Our burghers as well as our artillery allowed the enemy to advance unmolested to a range of about 1,500 yards with their guns, and having allowed the infantry to approach to approximately 500 yards, they suddenly unleashed a heavy fire. The enemy had orders to cross the river at this point, and although they stormed repeatedly, the fire of our burghers and artillery was so well directed and had such good effect that only a captain, two lieutenants and a few men were able to reach the river bank. Here the enemy suffered a tremendous loss in dead and wounded.
General Botha’s Official Report
General Hart described what happened to his men at this moment as follows:
The infantry had advanced only a little way, when a tremendous rifle fire was poured into us from our front, and a considerable rifle fire from our left front. There was no smoke and not a sign of the enemy himself, or even a horse, but the streaks of dust as the Boer bullets showered in, grazing the ground, plainly showed where they were, by a process of interpolation. The infantry lay down flat. Fire was new to them…
I could see officers here and there urging on the advance; and all this was so far successful that a slow
advance was made. Here and there men with better nerves pushed on. There was no panic, and once when I said to a lot of men who were deaf to my commands to advance—
" If I give you a lead, if your General gives you a lead—will you come on? "
They answered quite cheerily with their brogues " We will, sir," and up they jumped and forward they went.
Time and experience are necessary to make men go well under fire.
LETTERS OF MAJ.-GEN. HART-SYNNOT
Of those men that did reach the Tugela many fell headlong into the river for along the bottom barbed wires had been stretched. Worse still, it was found that instead of being two feet deep, as was expected, it was eight feet; for the Boers had erected a dyke across the river a little lower down, and had dammed the water back.
Hart was criticised afterwards for preventing any effort to take cover or move the attack out of the loop towards the correct crossing point at Bridle Drift, keeping his dwindling brigade in the loop for the rest of the day. He accordingly achieved nothing except heavy losses and a damaging blow to his men’s morale. Eventually orders reached him to retire and with some effort this was done under cover of the guns. The Brigade played no further part in the battle. Casualties as reported by Hart amounted to some 25 officers and 528 men, total 553, killed, wounded and missing.

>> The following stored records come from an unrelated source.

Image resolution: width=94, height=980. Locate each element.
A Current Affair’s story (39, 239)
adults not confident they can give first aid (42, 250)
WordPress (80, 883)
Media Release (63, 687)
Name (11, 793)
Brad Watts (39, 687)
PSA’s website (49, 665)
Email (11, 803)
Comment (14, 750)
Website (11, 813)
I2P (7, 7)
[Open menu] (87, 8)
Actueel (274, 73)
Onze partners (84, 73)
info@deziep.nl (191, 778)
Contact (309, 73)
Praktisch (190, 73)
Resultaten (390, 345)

An experienced Officer his conduct this day was such to indicate that bravery and a rigid adherence to orders in the face of well armed and dug in riflemen was not enough and could only lead to disaster. However he was in some respects a victim of circumstance as he had followed his orders to the letter and had acted honourably given the situation he found himself in.

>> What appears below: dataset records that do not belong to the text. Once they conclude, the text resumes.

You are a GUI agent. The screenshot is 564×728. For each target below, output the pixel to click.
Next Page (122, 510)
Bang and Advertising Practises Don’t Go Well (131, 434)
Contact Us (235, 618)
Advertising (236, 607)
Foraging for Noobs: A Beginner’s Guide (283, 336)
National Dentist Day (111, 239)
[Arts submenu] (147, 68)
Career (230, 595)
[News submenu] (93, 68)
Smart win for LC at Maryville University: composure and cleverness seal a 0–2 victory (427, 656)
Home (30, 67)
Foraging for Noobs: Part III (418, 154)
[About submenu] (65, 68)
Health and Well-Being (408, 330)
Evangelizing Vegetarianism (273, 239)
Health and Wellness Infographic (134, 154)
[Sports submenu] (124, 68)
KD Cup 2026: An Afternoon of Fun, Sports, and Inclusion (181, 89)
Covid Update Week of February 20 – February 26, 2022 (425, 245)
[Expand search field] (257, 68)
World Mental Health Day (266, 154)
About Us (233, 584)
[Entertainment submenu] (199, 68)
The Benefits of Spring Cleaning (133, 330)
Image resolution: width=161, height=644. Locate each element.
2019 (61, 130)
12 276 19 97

Elsewhere the battle was also a bloody fiasco for the British as the Boers poured a deadly fire into the advancing ranks and eventually Buller called a Retreat, which was as ineptly handled. The British Army lost 1,167 men killed, wounded and captured while the Boers lost but a few score men. Over half the casualties were incurred by the Irish Brigade!
The British High Command had become used to fighting native armies that were poorly armed and unused to being under fire. The Boers however were Europeans well used to handling guns and the application of marksmanship. That plus their adept use of cover allowed them to dominate the battlefield and put a stop to all attempts by the British to storm their positions.
Buller was soon relieved of his position and replaced by Anglo-Irish General Lord Roberts whose only son, Lieutenant Freddie Roberts VC, had been killed in the battle bravely trying to rescue the guns from capture by the Boers – an action in which General Buller himself had put it to him to partake in!